In a letter to the co-chairmen of the Congressional Joint Select Committee on Deficit Reduction, Anderson argued that limiting access to testing supplies could lead to poorer health outcomes and escalating costs of care.
Writing to Sen. Patty Murray (D., Wash.) and Rep. Jeb Hensarling (R., Texas), Anderson specifically cautioned against moving any segment of retail pharmacy into the Medicare competitive bidding program, and against reducing reimbursement for diabetes testing supplies obtained at a retail pharmacy to below-cost levels.

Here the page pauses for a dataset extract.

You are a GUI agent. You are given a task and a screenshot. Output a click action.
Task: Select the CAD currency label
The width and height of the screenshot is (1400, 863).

Emphasizing that patients with diabetes get preventive services in retail pharmacies, he encouraged the consideration of such alternative approaches as moving coverage of testing supplies from Medicare Part B to Medicare Part D, which would produce program savings without compromising beneficiary access and health.
While diabetes testing supplies are considered durable medical equipment under Medicare, the Centers for Medicare and Medicaid Services has excluded the supplies furnished by retail pharmacies from competitive bidding — a move that Anderson hailed as “intentional and wise” and vital for “ensuring beneficiary access to these vital supplies.”

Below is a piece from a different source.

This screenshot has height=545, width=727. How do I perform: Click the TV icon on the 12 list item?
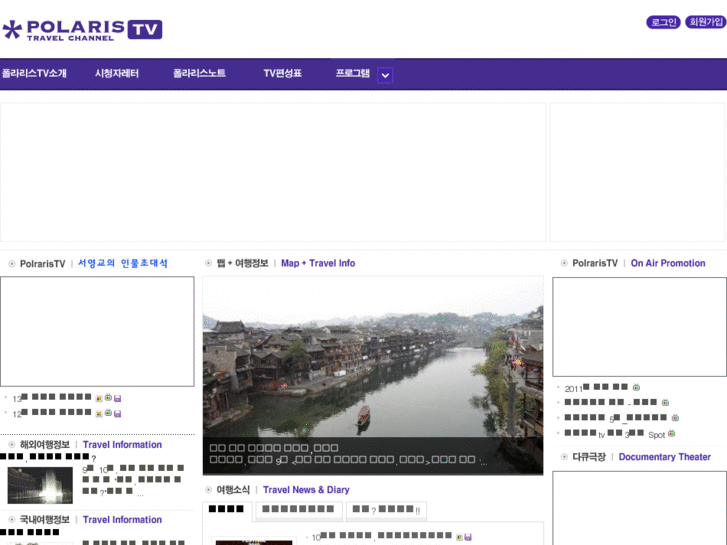[x=108, y=413]
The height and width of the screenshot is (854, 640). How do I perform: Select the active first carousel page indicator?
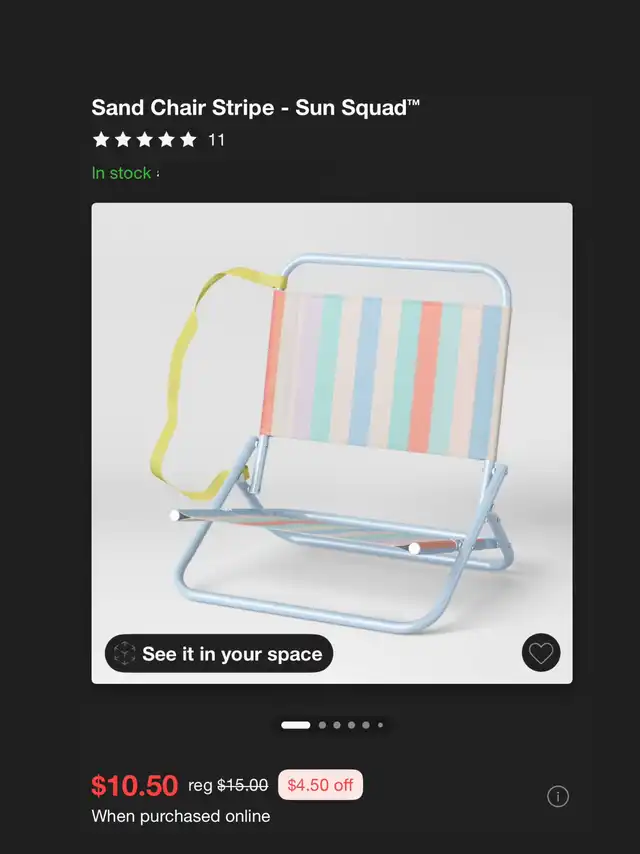(x=296, y=725)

“Without this exclusion, it is highly unlikely that retail pharmacies would be able to furnish [supplies] in Medicare, since competitive bidding reimbursement rates are below product costs for retail pharmacies,” Anderson wrote.
“Chain pharmacies, which make up 66% of retail community pharmacies, are a vital access point for both diabetes testing supplies and prescription medications. Maintaining access to diabetes testing supplies at local pharmacies allows seniors to access all of the equipment and prescription drugs they need to manage their disease from a single source.”
He added that cutting reimbursements to retail pharmacy also would result in counterproductive consequences. And he said that below-cost reimbursements would “hurt access to care and severely limit the valuable role of pharmacist-patient interactions in reducing overall program spending.”
“Reduced access and the elimination of face-to-face pharmacist counseling will lead to under-testing, decreased medication adherence, poorer outcomes and increased overall costs,” Anderson wrote in the letter.